■ **WHAT YOU WILL DO**
Set down exactly the lines below, starting at the one that contains "1568x730 pixels." and ending at the one that contains "Task: Click the lowered", with both of those lines included and nothing else.

■ **AVAILABLE RECORDS**
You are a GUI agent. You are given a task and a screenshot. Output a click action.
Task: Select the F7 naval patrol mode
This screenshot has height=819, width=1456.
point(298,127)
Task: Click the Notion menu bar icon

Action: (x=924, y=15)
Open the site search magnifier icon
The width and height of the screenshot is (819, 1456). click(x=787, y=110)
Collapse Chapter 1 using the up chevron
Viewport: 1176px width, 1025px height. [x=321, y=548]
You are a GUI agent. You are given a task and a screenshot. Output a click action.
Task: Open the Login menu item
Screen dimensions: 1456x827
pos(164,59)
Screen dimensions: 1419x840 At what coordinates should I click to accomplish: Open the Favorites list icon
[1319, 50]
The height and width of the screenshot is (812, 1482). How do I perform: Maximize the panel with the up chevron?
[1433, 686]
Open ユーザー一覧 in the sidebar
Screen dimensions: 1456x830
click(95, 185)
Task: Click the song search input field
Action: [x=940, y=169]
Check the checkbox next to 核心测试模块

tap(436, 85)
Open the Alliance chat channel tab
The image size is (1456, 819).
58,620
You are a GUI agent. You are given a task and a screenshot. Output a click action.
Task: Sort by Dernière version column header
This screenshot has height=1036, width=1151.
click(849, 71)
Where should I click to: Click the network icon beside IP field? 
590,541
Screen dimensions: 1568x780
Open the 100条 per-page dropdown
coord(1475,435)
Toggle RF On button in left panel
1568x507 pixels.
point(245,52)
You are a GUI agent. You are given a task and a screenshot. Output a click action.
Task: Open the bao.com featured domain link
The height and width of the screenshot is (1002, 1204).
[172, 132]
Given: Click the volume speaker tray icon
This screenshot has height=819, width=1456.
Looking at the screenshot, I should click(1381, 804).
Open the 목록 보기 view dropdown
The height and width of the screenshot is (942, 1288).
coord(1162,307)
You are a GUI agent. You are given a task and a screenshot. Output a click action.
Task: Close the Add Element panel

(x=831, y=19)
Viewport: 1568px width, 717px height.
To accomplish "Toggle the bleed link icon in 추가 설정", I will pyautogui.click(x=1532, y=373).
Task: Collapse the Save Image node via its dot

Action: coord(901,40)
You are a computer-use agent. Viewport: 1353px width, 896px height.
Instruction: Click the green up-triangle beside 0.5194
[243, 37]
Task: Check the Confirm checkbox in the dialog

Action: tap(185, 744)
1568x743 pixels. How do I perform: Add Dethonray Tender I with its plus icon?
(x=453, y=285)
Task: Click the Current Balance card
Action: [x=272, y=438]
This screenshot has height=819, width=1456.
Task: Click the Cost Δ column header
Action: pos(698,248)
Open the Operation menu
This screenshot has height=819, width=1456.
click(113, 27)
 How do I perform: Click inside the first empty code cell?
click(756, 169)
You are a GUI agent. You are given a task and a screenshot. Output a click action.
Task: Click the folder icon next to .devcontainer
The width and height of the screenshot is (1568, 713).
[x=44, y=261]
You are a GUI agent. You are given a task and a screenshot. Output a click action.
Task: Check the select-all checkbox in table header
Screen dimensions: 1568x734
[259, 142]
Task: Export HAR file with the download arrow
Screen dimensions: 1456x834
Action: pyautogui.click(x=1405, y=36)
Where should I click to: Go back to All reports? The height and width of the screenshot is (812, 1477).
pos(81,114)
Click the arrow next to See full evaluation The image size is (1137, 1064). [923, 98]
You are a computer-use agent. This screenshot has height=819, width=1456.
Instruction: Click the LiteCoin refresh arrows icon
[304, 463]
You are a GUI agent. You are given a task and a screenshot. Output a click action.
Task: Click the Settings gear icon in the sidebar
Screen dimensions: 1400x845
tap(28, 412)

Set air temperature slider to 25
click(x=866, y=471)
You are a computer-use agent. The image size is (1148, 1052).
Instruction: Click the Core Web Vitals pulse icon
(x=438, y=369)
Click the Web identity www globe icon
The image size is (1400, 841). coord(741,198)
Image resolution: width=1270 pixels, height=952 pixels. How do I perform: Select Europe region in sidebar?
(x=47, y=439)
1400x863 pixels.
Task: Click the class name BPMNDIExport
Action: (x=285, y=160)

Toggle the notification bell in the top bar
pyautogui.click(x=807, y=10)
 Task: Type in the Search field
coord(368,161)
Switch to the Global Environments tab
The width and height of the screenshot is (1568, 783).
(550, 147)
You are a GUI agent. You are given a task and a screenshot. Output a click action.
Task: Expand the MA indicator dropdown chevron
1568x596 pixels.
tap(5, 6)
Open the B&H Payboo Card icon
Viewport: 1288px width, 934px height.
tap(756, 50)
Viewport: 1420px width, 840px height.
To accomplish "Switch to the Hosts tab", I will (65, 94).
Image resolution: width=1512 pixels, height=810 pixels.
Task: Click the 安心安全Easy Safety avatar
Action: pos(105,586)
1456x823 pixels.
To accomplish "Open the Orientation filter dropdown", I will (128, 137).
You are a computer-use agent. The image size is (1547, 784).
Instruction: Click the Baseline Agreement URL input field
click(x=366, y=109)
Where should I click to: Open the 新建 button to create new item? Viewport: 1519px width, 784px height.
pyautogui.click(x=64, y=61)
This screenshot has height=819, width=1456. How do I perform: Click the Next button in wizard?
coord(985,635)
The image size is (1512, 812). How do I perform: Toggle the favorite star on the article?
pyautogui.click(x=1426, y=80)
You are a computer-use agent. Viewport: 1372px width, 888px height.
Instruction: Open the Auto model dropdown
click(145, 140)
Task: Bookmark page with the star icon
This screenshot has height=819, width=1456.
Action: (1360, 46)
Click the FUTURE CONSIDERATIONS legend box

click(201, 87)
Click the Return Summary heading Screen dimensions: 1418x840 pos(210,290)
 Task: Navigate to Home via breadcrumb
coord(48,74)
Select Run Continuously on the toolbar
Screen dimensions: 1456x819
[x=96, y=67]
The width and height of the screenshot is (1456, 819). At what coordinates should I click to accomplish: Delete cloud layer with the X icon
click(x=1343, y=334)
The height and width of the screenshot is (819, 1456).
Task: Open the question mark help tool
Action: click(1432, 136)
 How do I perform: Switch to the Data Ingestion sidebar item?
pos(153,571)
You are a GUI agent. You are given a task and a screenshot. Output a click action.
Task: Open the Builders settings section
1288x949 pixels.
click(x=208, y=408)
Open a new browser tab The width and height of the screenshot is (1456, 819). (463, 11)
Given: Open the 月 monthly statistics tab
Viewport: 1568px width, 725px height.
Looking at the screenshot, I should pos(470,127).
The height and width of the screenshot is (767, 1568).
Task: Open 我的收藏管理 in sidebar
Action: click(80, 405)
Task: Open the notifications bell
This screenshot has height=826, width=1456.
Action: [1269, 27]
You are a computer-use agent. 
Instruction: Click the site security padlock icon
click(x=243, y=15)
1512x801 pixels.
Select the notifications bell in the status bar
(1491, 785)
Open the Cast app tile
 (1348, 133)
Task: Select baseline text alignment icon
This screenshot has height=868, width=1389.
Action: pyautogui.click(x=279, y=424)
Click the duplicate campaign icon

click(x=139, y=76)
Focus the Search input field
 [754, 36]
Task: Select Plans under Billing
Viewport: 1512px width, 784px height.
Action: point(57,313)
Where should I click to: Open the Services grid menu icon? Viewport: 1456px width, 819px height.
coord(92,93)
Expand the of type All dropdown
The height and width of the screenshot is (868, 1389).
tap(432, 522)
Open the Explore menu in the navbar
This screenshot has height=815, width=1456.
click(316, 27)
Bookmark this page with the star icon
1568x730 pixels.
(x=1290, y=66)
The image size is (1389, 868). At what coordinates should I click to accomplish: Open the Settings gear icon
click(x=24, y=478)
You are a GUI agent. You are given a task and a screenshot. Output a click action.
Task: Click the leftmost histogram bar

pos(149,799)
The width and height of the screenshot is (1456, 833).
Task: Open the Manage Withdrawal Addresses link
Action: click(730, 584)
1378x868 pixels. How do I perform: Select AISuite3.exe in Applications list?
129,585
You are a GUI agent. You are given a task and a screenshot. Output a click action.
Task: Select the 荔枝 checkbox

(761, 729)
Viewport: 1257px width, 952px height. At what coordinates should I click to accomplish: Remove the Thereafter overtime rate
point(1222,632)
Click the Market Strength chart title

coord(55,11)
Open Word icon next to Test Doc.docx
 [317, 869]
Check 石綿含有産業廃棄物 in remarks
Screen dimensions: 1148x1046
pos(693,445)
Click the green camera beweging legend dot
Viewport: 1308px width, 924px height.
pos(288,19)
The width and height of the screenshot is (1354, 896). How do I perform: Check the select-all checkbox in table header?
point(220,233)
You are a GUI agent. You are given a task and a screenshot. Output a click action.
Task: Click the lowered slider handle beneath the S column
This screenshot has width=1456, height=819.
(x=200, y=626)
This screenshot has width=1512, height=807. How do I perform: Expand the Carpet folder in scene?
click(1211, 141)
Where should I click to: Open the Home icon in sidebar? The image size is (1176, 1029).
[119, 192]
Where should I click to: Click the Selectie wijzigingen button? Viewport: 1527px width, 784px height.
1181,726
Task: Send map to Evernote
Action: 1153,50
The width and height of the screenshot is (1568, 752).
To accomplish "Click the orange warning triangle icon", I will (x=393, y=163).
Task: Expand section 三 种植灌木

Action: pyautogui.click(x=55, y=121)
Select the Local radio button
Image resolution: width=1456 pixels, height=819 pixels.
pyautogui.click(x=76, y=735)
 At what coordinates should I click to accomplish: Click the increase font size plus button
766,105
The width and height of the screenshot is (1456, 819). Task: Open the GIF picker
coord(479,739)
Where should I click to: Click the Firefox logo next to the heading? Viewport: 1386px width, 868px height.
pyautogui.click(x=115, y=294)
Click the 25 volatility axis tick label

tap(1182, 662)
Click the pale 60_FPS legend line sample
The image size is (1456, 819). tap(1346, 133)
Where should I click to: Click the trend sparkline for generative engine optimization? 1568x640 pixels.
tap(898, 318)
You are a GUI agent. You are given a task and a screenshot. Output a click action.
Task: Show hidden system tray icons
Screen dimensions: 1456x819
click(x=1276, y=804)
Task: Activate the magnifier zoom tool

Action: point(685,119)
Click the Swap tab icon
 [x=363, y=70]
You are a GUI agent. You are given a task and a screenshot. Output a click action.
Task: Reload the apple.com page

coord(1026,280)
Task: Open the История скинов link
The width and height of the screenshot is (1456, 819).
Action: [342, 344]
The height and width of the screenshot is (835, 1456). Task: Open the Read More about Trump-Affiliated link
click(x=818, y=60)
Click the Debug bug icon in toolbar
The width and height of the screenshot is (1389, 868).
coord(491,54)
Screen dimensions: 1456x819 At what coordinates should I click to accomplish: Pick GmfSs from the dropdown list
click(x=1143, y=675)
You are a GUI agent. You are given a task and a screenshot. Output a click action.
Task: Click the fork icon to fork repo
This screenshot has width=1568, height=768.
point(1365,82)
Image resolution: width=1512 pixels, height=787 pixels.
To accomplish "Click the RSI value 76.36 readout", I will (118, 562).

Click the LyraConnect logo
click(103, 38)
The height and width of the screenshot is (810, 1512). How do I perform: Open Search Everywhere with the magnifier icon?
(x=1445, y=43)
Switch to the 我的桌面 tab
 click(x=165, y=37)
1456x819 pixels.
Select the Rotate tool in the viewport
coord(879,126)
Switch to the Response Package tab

■ **ANSWER AREA**
1568x730 pixels.
(x=1290, y=66)
The image size is (1389, 868). At what coordinates should I click to accomplish: Open the Settings gear icon
click(x=24, y=478)
You are a GUI agent. You are given a task and a screenshot. Output a click action.
Task: Click the leftmost histogram bar

pos(149,799)
The width and height of the screenshot is (1456, 833).
Task: Open the Manage Withdrawal Addresses link
Action: click(730, 584)
1378x868 pixels. How do I perform: Select AISuite3.exe in Applications list?
129,585
You are a GUI agent. You are given a task and a screenshot. Output a click action.
Task: Select the 荔枝 checkbox

(761, 729)
Viewport: 1257px width, 952px height. At what coordinates should I click to accomplish: Remove the Thereafter overtime rate
point(1222,632)
Click the Market Strength chart title

coord(55,11)
Open Word icon next to Test Doc.docx
 [317, 869]
Check 石綿含有産業廃棄物 in remarks
Screen dimensions: 1148x1046
pos(693,445)
Click the green camera beweging legend dot
Viewport: 1308px width, 924px height.
pos(288,19)
The width and height of the screenshot is (1354, 896). How do I perform: Check the select-all checkbox in table header?
point(220,233)
You are a GUI agent. You are given a task and a screenshot. Output a click action.
Task: Click the lowered slider handle beneath the S column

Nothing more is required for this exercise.